Once we come to understand this reality we can begin to partner with our children’s other parent to become a team and work together for their best interest. Just because your romantic relationship ended with your child’s other parent doesn’t mean that you cannot have a relationship with them. We have multiple types of relationships in life, with co-workers, friends, family members, and so on; they are all different and have different components to them. You can still have a relationship with your child’s other parent by building a partnership, a Co-Parenting relationship where you work together as a team in order to put your children first and raise them together. This will put your children in a good place where they are more likely to thrive and develop into happier, healthier adults.

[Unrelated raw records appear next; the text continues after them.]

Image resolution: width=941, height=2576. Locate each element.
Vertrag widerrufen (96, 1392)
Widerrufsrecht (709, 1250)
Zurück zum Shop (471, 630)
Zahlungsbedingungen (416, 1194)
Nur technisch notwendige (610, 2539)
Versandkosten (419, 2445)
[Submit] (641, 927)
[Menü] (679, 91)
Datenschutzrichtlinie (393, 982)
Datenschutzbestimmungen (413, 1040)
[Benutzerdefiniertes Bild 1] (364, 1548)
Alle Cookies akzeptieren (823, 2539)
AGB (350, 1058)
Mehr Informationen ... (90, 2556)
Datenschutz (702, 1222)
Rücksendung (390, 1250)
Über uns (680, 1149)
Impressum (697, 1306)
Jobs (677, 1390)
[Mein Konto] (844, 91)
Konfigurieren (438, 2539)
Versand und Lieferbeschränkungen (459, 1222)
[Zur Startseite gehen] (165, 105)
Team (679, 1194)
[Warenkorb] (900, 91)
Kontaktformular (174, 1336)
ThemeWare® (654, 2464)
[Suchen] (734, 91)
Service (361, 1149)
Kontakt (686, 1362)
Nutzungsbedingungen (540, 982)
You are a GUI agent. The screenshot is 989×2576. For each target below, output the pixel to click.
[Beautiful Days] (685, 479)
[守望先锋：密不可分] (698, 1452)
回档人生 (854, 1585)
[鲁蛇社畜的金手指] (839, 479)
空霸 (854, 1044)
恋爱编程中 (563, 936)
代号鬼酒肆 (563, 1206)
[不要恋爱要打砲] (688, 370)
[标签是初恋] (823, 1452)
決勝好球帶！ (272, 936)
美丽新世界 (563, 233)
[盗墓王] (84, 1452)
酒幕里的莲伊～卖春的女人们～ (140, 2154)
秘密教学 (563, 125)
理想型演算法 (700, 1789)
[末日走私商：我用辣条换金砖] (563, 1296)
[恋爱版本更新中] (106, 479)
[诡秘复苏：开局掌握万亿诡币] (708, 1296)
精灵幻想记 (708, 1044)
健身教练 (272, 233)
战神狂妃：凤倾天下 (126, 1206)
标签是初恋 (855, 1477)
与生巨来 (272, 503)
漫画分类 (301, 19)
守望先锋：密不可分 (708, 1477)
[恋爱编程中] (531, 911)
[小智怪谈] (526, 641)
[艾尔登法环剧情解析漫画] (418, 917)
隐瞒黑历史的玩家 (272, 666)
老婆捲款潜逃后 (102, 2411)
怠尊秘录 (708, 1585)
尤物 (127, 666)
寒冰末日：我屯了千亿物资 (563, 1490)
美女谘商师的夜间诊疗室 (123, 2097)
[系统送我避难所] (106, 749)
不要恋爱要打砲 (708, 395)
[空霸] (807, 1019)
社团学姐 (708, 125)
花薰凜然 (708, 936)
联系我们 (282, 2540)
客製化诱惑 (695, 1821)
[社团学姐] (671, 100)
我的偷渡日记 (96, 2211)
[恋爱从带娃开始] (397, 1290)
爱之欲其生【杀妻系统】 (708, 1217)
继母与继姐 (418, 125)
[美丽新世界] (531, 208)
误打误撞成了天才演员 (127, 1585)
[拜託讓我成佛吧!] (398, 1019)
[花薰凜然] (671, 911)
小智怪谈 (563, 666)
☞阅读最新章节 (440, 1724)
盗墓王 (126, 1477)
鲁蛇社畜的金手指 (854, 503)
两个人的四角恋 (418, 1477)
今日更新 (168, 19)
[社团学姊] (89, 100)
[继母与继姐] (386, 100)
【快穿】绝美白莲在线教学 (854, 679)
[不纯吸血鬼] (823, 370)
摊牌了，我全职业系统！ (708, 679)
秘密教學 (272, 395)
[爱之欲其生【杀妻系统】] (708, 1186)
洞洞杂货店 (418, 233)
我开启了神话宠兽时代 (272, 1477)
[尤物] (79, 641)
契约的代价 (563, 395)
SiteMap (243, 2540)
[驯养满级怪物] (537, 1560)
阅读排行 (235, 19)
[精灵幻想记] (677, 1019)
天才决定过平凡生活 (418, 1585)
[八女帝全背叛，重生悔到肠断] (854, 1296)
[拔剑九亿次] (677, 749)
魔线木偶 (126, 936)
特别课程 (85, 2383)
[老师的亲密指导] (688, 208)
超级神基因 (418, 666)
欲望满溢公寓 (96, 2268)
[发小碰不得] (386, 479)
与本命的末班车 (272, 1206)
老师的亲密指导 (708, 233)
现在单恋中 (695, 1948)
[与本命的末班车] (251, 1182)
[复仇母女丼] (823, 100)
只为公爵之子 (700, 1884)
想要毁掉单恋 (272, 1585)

Now don’t get us wrong, we’re not saying this will be easy or will happen overnight; but, it will be worth it in the end as it is best for your children’s well-being. In fact, let’s look at a recent example of a family that testifies to this point.
“This is my ex. This right here is more valuable than gold. This is a man who doesn’t pay a dime through the state because when my son needs new clothes, I just call him. This is a man who buys a bundle of kids’ movies on Vudu so even I can enjoy them with my son in my own home. A man who drops off the $45 box of pull-ups at my front door so I don’t have to load him up and go to the store. One who takes his son in 10 min notices far often than he should because I have too much to get done or just need a nap. This is a man who listens to me cry because I’m stressed out. This is a man who tells his son not to forget mommy’s boyfriend when he lists his favorite people off the top of his head…A man who rushes over because we got locked out of the house or spends his evening fixing something for us. This is a man who labeled the presents he bought his son from “mommy” because mommy couldn’t get him as many. A man who still watches my sister’s kids so our son can be with his cousins. One who accompanies me to meet strangers from Craigslist to ensure we are safe. This is the diaper-bag-wearing, chocolate-milk-making, selfless, protective, generous, accomplished FATHER to my son.
The number of obstacles we’ve had to overcome to get to this point is tremendous. This was not easy, this was a choice. Stop giving excuses and come together for your children. I’m the most stubborn person that I know and forgiveness came easy to us for the sake of our son. And because of that, I see my son every single day. We always welcome each other’s presence.
In case I haven’t told you lately, I’m grateful for you. Most importantly for the motivated individual you are and how you provide Pierson with a phenomenal role model despite the foundation you once had. I love the amount of love my son will always have from you.”
As you can see Jessica and her ex didn’t just develop a partnership and Co-Parenting relationship overnight, but, they did put their differences aside and put their son first in order to give him the best life possible despite their relationship ending. This story is a true testament to not only the love for their son and his well-being but also to show that no matter the obstacles, it is possible, and you can do it. All you have to do is put the focus on your children to do what is best for their well-being.